NPR Fresh Air week of 8/1/11 Discussed the increasing polarization if America resulting from redistricting. Those in power in the states, usually Republicans, redraw lines post-census to make the state redder, and dump Democratic citizens into zones which were already blue. The result is that we have more Tea Party Republicans in the house, most of whom are anti-tax secessionists who want the federal government disbanded. (So much for “give to Caesar what is Caesar’s.”)

It’s probably best to avoid Facebook altogether today, the tenth anniversary of the September 11 attacks. On a day on which we should be memorializing those whose lives were lost, on one hand we have liberals expressing sadness over where the country has gone since then, and on the other we have (louder) neoconservatives calling those same liberals douchebags. And this is supposed to be a day of unity. (In my opinion, a Californian has no right to tell a New Yorker how he or she should feel about 9/11. Watch the first 10 minutes of a certain Frontline episode until you want to throw up and then I dare you to go tell one of those people who were there what to do with themselves.)

I think one of the big problems with Facebook is that it misleads you into thinking the people on your “Friends list” are actually your friends, when they are not. They’re aquaintances. People from churches you left 10 years ago. People you went to school with 15 years ago. Friends of friends who sent a desperate friend request.
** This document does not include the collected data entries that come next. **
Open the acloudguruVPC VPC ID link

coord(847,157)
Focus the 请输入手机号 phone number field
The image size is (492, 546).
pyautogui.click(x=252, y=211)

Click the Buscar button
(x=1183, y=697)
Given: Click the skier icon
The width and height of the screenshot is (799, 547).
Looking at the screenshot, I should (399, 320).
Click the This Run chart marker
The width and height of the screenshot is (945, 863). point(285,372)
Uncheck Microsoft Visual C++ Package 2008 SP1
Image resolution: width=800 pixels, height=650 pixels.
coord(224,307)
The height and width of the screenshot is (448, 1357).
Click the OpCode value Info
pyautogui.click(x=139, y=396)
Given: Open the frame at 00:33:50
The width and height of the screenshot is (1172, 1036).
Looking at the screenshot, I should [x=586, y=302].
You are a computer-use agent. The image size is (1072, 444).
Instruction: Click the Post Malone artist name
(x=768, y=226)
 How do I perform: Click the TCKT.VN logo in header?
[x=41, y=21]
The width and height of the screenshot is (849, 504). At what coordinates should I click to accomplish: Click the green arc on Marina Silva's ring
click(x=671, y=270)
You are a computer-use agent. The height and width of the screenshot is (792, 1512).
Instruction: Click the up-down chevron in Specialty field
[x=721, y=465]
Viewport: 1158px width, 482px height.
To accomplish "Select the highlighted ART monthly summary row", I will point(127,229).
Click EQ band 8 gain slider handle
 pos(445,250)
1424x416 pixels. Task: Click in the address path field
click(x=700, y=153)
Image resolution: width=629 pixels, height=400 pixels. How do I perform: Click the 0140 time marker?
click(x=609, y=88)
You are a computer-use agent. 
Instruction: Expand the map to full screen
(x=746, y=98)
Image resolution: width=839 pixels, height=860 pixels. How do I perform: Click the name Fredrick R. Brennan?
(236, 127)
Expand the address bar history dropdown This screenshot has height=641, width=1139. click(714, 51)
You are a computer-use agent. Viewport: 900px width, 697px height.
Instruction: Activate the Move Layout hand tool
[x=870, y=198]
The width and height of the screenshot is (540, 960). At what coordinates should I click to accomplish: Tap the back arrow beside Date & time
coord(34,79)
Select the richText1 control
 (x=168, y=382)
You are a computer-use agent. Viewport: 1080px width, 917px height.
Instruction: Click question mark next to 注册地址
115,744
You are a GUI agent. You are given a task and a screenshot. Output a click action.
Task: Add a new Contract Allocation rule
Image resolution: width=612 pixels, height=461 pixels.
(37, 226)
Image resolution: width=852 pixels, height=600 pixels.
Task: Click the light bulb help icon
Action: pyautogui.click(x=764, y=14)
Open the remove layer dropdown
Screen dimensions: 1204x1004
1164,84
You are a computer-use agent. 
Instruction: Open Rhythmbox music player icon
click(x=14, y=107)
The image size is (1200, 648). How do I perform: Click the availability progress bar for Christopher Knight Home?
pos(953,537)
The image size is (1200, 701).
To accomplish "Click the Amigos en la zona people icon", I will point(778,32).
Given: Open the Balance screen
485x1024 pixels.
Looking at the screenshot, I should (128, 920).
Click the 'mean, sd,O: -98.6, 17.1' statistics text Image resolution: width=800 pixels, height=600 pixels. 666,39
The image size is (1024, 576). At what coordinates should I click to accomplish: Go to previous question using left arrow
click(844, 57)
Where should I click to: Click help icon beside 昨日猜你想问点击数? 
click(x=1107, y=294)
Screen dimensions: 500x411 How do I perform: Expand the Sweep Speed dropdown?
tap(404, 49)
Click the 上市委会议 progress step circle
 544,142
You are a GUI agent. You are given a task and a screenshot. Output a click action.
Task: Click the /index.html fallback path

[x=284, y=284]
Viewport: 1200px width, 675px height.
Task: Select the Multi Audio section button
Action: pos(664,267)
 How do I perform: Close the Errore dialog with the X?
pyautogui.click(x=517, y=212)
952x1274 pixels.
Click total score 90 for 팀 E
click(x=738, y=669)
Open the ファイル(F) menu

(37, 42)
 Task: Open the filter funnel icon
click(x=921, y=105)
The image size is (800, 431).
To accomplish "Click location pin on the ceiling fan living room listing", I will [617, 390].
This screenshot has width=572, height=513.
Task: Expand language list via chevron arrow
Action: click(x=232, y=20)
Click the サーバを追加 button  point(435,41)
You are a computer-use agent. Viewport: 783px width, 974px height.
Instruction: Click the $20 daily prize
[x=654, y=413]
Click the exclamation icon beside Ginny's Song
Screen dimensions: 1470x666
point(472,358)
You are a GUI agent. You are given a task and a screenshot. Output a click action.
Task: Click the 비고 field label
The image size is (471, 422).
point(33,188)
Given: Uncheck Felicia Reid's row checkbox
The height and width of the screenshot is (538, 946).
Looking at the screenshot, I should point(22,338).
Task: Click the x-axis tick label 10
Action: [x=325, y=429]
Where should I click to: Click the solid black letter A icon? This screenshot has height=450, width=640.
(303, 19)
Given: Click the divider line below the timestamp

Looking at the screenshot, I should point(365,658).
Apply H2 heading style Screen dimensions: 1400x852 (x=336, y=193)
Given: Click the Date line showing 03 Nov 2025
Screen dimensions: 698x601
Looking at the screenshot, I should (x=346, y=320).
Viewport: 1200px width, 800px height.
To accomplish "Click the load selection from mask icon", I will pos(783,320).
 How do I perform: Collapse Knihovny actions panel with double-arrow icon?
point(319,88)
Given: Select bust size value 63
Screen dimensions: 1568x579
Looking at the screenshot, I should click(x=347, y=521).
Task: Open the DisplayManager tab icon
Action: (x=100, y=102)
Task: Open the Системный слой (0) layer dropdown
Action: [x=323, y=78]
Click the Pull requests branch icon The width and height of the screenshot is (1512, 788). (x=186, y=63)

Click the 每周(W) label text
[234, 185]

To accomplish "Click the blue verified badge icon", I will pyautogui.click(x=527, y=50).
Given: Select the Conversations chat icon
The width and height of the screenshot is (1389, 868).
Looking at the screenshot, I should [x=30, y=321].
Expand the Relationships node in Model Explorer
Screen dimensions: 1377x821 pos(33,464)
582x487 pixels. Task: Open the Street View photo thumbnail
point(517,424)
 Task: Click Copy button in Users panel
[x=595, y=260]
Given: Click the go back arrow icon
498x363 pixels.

Maybe a half dozen of them are true friends, but you don’t need Facebook to know what’s going on in their lives when you can just talk to them on the phone or get together for coffee.

(Ironically, I’ve never had any trouble on Facebook with anyone who wasn’t a “believer.” The fact is, while some Christians are good for the world, actually being salt and light, representing Christ to the world as he commanded, there are others are not good for the world, but are like wolves in sheep’s clothing, like the hypocrites and legalists Jesus railed against publicly. I’ve had “friends” freak out when they found out we were democrats. They asked us how in the world can we support the president when it’s so obvious that he’s the Antichrist?)

In the face of such opposition, sometimes it feels like silence is the only recourse. But it is my hope that people who care will take a stand, raise their voices, and find that they are not alone. Interestingly enough, it was on Facebook where I saw some old college friends in Wisconsin speak out about their own participation in the protests in Madison. Recently here on the (not-so-left) coast, a friend who has been opposed to talking politics in her online forums has recently taken at least one step towards breaking the silence on her blog, when she spoke out against a mindless meme that was being propagated, finally noting that silence was no longer an option.

In this information age, we have so many tools which should help us avoid ignorance. Unfortunately, at the same time, these tools can be abused to create a sort of feedback loop, where people with unhealthy ideas can reinforce each other’s ignorance. I just hope in the end the real Truth will win out.